Re: "alloc_tag was not set" when running mm/ksft_hmm.sh

From: Alistair Popple

Date: Tue May 12 2026 - 03:52:01 EST


On 2026-05-12 at 16:47 +1000, "David Hildenbrand (Arm)" <david@xxxxxxxxxx> wrote...
> On 5/12/26 03:28, Alistair Popple wrote:
> > On 2026-05-12 at 02:38 +1000, Zenghui Yu <zenghui.yu@xxxxxxxxx> wrote...
> >> Hi David,
> >>
> >> On 5/11/26 8:47 PM, David Hildenbrand (Arm) wrote:
> >
> > Thanks. I have reproduced it now that my fingers are skinnier.
> >
> >>>
> >>>
> >>> zone_device_private_split_cb(), that ends up calling ->folio_split().
> >>>
> >>> We do have a call to pgalloc_tag_split() in __split_unmapped_folio(), invoked in
> >>> __folio_freeze_and_split_unmapped() before calling
> >>> zone_device_private_split_cb() when iterating the folios.
> >>
> >> If I read the code correctly, pgalloc_tag_split() in
> >> __split_unmapped_folio() deals with device private pages' alloc tag. But
> >> what alloc_tag_sub_check() warns on are real system memory pages (device
> >> page's backing page), which are allocated by
> >> dmirror_devmem_alloc_page()/folio_page().
> >>
> >> static void dmirror_devmem_folio_split(struct folio *head, struct folio
> >> *tail)
> >> {
> >> struct page *rpage = BACKING_PAGE(folio_page(head, 0));
> >>
> >> Thanks,
> >> Zenghui
> >>
> >>> The zone_device_private_split_cb(folio, NULL); is then called on the first folio
> >>> after looping over the other (new) folios.
> >>>
> >>> I would assume that __folio_freeze_and_split_unmapped() would already do the
> >>> right thing?
> >
> > Well you know what they say about assumptions :) Although in this case
> > __folio_freeze_and_split_unmapped() isn't called on the backing page anyway
> > (it's called to split the ZONE_DEVICE page, not the page simulating device
> > memory).
>
> Now my brain hurts :)

I have never liked this bit of the HMM selftests.

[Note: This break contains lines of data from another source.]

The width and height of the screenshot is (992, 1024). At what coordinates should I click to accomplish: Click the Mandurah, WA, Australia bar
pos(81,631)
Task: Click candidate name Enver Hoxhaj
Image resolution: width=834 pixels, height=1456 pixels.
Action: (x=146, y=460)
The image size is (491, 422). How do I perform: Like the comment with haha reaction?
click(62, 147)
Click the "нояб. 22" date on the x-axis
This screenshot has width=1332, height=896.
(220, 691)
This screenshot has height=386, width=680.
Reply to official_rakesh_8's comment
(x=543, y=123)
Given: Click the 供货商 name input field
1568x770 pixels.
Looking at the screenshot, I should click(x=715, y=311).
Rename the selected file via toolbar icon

It has always made my brain
hurt.

> > The problem is we're not splitting the tag associated with the backing
> > page for the simulated memory.
> >
> > I came up with the below fix last night, but I suspect it will quite reasonably
> > get NACKED on the basis of the symbol export so was looking at other solutions.
>
> I think there are other problems ...
>
> >
> > The simulated memory should just be used like a bare physical address range. So
> > there really is no reason for the backing page simulating device memory to be
> > allocated as a higher order folio. Using the struct page to store some metadata
> > for the simulated device is convenient though to avoid creating a test-specific
> > data structure for this. So I am looking at going back to allocating the
> > simulated backing memory as always order-0 pages in the test which is what it
> > was prior to the introduction of large device pages, but that was causing a
> > crash I'm yet to debug.
> >
>
> ... such as doing a folio_page(folio_alloc()), followed by a __free_pages().
>
> Why are we even allocating folios here and manually splitting them?
>
> Looking at dmirror_devmem_folio_split(), aren't we using folios here for
> something that ... is not a folio?
>
> Likely we really shouldn't be using folios here ... :)

Exactly my point, just more succinct :)

I just need to make it work without doing that.

- Alistair

> --
> Cheers,
>
> David